------ RECORD EXTRACTS

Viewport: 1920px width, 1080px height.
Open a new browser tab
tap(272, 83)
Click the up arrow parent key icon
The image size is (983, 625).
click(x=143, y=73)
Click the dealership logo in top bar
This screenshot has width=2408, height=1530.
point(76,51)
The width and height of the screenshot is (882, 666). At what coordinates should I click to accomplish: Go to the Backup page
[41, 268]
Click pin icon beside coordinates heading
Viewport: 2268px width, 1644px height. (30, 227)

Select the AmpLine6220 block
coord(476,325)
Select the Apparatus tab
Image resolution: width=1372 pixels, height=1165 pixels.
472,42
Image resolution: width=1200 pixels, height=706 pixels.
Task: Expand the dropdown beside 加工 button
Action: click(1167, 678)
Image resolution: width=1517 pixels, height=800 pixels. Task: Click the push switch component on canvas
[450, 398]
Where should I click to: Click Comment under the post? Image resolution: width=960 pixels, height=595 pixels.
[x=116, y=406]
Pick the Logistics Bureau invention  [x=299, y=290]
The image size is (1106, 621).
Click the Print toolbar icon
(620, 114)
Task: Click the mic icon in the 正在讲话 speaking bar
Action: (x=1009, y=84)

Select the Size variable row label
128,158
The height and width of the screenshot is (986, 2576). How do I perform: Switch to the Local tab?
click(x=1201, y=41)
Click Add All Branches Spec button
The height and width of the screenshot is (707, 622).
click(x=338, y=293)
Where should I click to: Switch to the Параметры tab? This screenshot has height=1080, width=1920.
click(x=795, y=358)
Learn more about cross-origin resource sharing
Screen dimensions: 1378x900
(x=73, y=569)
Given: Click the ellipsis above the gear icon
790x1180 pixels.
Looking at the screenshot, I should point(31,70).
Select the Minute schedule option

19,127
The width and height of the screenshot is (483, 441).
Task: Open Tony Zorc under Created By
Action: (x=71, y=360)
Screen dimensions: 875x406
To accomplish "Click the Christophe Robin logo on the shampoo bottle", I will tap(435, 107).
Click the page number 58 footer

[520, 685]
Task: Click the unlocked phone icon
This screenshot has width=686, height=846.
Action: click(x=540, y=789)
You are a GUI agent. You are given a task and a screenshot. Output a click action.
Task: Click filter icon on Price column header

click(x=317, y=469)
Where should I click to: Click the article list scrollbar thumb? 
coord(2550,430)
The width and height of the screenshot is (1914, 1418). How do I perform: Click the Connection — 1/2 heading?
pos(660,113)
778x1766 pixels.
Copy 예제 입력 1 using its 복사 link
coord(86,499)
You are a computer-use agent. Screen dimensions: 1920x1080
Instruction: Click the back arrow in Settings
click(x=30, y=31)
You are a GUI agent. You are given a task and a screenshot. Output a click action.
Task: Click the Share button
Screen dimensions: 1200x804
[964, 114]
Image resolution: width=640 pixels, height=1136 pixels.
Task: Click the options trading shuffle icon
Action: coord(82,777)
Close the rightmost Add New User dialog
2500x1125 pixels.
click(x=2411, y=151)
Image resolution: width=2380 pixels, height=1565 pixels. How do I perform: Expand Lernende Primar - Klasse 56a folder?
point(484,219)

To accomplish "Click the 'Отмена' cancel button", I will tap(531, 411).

------------

WORK TO BE COMPLETED = Give the entries from the line that contains "Where should I click to: Click Comment" through the line that contains "coord(2550,430)", both included, as a JSON list of strings with one string per line and blank lines left out.

EXERCISE SOLUTION =
[
  "Where should I click to: Click Comment under the post? Image resolution: width=960 pixels, height=595 pixels.",
  "[x=116, y=406]",
  "Pick the Logistics Bureau invention  [x=299, y=290]",
  "The image size is (1106, 621).",
  "Click the Print toolbar icon",
  "(620, 114)",
  "Task: Click the mic icon in the 正在讲话 speaking bar",
  "Action: (x=1009, y=84)",
  "Select the Size variable row label",
  "128,158",
  "The height and width of the screenshot is (986, 2576). How do I perform: Switch to the Local tab?",
  "click(x=1201, y=41)",
  "Click Add All Branches Spec button",
  "The height and width of the screenshot is (707, 622).",
  "click(x=338, y=293)",
  "Where should I click to: Switch to the Параметры tab? This screenshot has height=1080, width=1920.",
  "click(x=795, y=358)",
  "Learn more about cross-origin resource sharing",
  "Screen dimensions: 1378x900",
  "(x=73, y=569)",
  "Given: Click the ellipsis above the gear icon",
  "790x1180 pixels.",
  "Looking at the screenshot, I should point(31,70).",
  "Select the Minute schedule option",
  "19,127",
  "The width and height of the screenshot is (483, 441).",
  "Task: Open Tony Zorc under Created By",
  "Action: (x=71, y=360)",
  "Screen dimensions: 875x406",
  "To accomplish \"Click the Christophe Robin logo on the shampoo bottle\", I will tap(435, 107).",
  "Click the page number 58 footer",
  "[520, 685]",
  "Task: Click the unlocked phone icon",
  "This screenshot has width=686, height=846.",
  "Action: click(x=540, y=789)",
  "You are a GUI agent. You are given a task and a screenshot. Output a click action.",
  "Task: Click filter icon on Price column header",
  "click(x=317, y=469)",
  "Where should I click to: Click the article list scrollbar thumb? ",
  "coord(2550,430)"
]